[Data items]
▬▬▬▬▬▬
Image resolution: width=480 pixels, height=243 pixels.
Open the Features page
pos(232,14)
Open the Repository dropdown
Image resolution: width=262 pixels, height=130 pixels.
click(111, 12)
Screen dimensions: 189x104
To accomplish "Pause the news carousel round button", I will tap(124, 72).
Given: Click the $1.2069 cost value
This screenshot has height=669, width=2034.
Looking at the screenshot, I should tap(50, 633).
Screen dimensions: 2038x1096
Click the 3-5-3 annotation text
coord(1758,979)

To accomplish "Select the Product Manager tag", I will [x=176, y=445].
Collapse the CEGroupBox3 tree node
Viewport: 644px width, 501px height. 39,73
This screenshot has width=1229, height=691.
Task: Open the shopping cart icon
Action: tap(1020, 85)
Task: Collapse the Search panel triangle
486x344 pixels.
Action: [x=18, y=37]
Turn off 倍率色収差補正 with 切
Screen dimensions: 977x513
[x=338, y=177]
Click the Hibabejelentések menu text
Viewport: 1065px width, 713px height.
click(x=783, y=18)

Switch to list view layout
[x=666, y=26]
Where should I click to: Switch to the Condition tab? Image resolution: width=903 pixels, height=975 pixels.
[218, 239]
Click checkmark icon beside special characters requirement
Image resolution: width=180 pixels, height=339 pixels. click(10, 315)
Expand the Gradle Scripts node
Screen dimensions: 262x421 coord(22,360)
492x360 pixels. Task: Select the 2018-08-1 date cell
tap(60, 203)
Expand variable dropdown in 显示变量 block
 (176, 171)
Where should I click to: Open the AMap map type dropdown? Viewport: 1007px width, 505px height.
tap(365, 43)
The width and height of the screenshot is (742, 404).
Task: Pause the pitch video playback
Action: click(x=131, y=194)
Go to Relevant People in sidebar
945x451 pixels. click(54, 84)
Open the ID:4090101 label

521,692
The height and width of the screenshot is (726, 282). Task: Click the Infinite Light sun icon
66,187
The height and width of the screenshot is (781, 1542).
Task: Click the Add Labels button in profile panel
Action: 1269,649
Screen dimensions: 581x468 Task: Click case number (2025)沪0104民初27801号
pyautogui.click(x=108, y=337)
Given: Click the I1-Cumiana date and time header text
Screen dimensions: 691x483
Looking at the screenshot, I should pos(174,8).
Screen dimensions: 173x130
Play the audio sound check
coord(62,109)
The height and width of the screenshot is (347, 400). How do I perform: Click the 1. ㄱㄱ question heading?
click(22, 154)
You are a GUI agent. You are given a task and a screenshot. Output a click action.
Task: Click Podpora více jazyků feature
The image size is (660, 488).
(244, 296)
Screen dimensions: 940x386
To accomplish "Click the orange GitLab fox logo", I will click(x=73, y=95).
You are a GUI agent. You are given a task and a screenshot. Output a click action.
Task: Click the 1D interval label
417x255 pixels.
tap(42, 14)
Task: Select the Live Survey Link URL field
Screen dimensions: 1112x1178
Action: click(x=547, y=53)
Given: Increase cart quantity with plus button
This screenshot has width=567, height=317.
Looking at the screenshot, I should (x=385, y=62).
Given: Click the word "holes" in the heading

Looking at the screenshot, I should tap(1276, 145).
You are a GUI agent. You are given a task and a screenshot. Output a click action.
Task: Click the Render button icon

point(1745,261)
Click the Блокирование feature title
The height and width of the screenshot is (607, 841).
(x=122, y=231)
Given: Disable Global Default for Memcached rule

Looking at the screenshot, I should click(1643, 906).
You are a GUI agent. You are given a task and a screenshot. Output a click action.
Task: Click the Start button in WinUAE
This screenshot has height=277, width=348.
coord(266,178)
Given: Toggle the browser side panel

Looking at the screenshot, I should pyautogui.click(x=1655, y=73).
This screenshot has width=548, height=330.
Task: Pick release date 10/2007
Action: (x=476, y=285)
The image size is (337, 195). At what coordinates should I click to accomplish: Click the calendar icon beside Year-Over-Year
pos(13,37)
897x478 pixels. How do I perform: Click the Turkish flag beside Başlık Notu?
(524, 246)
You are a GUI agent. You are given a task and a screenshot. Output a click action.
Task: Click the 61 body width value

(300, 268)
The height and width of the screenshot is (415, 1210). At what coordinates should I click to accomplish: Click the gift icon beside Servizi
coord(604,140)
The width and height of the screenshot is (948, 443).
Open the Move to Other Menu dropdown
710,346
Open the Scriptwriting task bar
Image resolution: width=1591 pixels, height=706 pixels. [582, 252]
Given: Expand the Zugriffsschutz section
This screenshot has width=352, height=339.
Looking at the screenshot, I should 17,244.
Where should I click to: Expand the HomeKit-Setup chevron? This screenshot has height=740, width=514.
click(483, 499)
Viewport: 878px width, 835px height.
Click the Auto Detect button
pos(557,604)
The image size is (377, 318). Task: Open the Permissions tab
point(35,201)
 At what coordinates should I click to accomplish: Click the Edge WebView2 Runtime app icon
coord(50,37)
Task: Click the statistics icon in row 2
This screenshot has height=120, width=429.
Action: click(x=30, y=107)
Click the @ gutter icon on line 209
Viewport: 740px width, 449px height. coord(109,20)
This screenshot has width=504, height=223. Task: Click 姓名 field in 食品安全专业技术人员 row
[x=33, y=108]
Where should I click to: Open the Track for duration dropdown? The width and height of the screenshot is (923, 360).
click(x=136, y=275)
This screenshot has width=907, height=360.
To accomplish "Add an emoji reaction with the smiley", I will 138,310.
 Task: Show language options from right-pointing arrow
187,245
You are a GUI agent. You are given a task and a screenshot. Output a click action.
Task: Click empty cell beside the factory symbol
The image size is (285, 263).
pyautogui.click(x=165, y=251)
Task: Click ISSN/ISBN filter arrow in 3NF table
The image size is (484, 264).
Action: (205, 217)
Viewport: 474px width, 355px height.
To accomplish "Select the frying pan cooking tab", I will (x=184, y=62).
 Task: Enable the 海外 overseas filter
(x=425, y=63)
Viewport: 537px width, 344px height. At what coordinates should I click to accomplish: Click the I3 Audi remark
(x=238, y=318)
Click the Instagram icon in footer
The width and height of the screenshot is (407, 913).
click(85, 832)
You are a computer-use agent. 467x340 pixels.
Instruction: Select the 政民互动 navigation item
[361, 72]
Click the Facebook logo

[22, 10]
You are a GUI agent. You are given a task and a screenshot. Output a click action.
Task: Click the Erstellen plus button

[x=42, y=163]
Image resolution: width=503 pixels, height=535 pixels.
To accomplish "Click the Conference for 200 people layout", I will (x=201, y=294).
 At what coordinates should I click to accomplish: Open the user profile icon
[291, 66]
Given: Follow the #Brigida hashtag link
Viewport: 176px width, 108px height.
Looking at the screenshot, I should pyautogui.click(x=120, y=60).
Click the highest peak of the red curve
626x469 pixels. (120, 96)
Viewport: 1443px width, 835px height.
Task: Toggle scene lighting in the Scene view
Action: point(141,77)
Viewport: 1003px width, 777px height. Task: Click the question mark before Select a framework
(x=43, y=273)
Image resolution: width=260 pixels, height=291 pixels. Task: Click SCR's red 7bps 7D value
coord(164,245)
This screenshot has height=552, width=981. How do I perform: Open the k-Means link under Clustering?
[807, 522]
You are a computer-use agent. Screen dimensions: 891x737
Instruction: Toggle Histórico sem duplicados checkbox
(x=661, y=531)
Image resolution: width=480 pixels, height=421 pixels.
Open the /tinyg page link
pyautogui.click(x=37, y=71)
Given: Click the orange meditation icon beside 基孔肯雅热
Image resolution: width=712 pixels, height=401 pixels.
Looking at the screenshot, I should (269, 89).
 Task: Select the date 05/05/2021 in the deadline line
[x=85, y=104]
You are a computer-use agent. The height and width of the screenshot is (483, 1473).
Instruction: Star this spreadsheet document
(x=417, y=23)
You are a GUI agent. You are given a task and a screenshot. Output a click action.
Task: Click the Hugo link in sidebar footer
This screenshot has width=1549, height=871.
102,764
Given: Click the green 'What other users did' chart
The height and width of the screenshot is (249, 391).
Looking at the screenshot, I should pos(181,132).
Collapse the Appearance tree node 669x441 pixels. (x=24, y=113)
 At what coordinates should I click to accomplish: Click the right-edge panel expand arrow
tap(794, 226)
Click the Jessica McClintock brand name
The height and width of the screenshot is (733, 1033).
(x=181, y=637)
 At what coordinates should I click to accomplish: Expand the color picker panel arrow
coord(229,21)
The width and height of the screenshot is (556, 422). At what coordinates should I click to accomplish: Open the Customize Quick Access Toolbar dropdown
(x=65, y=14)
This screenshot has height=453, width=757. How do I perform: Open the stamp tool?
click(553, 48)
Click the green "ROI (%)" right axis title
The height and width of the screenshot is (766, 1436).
▬▬▬▬▬▬
▶ _Objective_
Format the material from its first line up to and including the line containing "Action: [x=18, y=37]" as a JSON list of strings, one string per line, omitting blank lines.

▶ _Written solution_
[
  "Image resolution: width=480 pixels, height=243 pixels.",
  "Open the Features page",
  "pos(232,14)",
  "Open the Repository dropdown",
  "Image resolution: width=262 pixels, height=130 pixels.",
  "click(111, 12)",
  "Screen dimensions: 189x104",
  "To accomplish \"Pause the news carousel round button\", I will tap(124, 72).",
  "Given: Click the $1.2069 cost value",
  "This screenshot has height=669, width=2034.",
  "Looking at the screenshot, I should tap(50, 633).",
  "Screen dimensions: 2038x1096",
  "Click the 3-5-3 annotation text",
  "coord(1758,979)",
  "To accomplish \"Select the Product Manager tag\", I will [x=176, y=445].",
  "Collapse the CEGroupBox3 tree node",
  "Viewport: 644px width, 501px height. 39,73",
  "This screenshot has width=1229, height=691.",
  "Task: Open the shopping cart icon",
  "Action: tap(1020, 85)",
  "Task: Collapse the Search panel triangle",
  "486x344 pixels.",
  "Action: [x=18, y=37]"
]